Dirty Harry(1971), directed by Don Siegel and starring Clint Eastwood as SFPD Inspector Harry Callahan, is a terrific police-procedural\crime thriller, with Clint Eastwood updating his revisionist Western hero persona for the modern times to create one of the most iconic characters in films.
It’s a hot, sunny afternoon in San Francisco. SFPD Inspector, Harry Callahan, has just driven up to his favorite diner to have his regular lunch of hot dogs. Across the street, in front of the bank, he notices a car with just the driver on the wheel; the engine is running, and emitting too much smoke- meaning that it has been there for a long time; the number of cigarette butts dropped on the pavement by the driver definitely confirms this. Deducing that a bank robbery is in progress, and it’s a getaway car lay waiting outside, Harry, rather surprisingly, just sits down and tells the cook to dial a particular number and get other cops to the spot. This is his lunch hour, and he’s no going to get involved and will “ wait for the cavalry to arrive.” But no sooner has he taken the first bite out of the sandwich, the alarm bells go off at the bank, and the robbers starts running out one by one. Harry curses his luck- he knows he’s got to get back to work- and still chewing a mouthful of hotdog, whips out his handgun- well it’s less a gun more a hand-cannon, it’s the Smith & Wesson .44 Magnum– and strides out into the street and barks at one of the emerging robbers to “halt”. The robbers are, of course, in no mood to comply, and fires at Harry. Harry fires back in rapid succession. Robbers are felled one by one, and the getaway car crashes into fire hydrant and topples a florist stand. It’s only after all this is over that Harry notices he has been hurt in the gunfight: there are shotgun pellet wounds riddling his leg. But he’s still unfazed; and even as the world around him is in utter chaos; cars toppled, water gushing out, people screaming and running all over, vehicle horns blaring from all side; he just walks straight across the street carrying his gun and confronts one of the robbers, who is only wounded and seems to be contemplating grabbing his shotgun. What happens next can be termed a bit of “street theater”: Harry advances on him, lifts his gun slowly (and rather theatrically) and points it at his head and gives a lengthy monologue that can be characterized as pop-Shakespearean:
Uh uh. I know what you’re thinking. “Did he fire six shots or only five?” Well to tell you the truth in all this excitement I kinda lost track myself. But being this is a .44 Magnum, the most powerful handgun in the world and would blow your head clean off, you’ve gotta ask yourself one question: “Do I feel lucky?” Well, do ya, punk?

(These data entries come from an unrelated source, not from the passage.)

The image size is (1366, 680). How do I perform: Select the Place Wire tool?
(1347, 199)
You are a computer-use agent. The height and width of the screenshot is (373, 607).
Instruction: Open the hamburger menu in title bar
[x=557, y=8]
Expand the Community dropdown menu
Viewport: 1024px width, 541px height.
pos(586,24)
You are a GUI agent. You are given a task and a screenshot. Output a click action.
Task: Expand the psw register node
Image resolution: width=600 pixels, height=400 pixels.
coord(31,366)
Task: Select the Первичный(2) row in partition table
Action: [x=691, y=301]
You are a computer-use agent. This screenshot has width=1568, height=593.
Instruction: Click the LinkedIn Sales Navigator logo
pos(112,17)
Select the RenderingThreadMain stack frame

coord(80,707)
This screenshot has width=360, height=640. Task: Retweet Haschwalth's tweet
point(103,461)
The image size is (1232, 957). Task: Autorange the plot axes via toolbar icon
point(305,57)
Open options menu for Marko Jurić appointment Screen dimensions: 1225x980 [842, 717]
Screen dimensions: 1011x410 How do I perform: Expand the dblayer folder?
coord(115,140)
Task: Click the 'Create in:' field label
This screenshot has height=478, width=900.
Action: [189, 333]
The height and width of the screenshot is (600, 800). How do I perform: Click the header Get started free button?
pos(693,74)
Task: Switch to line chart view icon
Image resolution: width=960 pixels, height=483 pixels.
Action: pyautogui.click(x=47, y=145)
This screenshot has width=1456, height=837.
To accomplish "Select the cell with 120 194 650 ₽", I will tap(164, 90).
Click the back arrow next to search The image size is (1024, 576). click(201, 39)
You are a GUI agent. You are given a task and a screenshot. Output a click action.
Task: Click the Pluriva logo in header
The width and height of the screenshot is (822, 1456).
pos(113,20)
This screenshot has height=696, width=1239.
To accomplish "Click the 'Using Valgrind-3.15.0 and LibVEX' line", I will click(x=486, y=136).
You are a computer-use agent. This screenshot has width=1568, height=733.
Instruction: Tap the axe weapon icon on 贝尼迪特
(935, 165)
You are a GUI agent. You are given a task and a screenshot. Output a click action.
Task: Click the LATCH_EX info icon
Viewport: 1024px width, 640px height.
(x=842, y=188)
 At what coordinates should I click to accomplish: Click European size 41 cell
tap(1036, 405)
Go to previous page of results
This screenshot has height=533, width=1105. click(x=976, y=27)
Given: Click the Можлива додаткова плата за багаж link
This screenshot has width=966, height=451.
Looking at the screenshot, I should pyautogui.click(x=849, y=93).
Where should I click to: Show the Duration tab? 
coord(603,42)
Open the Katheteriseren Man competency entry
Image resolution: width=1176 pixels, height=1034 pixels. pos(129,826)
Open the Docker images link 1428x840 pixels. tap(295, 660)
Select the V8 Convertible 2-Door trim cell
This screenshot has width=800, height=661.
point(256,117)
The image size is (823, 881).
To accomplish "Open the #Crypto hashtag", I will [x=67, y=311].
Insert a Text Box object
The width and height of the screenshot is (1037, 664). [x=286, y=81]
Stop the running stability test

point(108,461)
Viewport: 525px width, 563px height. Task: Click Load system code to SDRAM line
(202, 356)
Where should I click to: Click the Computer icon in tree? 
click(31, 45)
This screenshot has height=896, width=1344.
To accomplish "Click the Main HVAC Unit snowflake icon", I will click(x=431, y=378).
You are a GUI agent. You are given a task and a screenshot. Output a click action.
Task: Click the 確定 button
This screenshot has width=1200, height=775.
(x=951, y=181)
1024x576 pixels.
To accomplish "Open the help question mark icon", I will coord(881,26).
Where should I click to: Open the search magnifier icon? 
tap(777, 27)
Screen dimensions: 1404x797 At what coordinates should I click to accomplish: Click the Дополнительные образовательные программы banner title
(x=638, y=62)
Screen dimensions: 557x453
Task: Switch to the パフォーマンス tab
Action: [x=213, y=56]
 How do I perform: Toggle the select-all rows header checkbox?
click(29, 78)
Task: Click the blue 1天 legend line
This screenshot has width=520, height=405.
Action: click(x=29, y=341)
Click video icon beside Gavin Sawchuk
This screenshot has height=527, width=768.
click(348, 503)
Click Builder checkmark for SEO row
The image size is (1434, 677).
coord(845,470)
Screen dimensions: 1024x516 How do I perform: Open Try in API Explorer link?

After listening to this speech, the punk looses his nerve and decides not to go for the gun. Harry picks up the shotgun and is about to walk away, when the Punk interrupts him, saying “I gots to know.” Harry turns back, once again points the gun at the punk and pulls the trigger; well, the gun is empty, he had indeed fired all the 6 shots. Harry smiles at him mischievously, and then, coolly walks away as the world around him is still plunged in chaos.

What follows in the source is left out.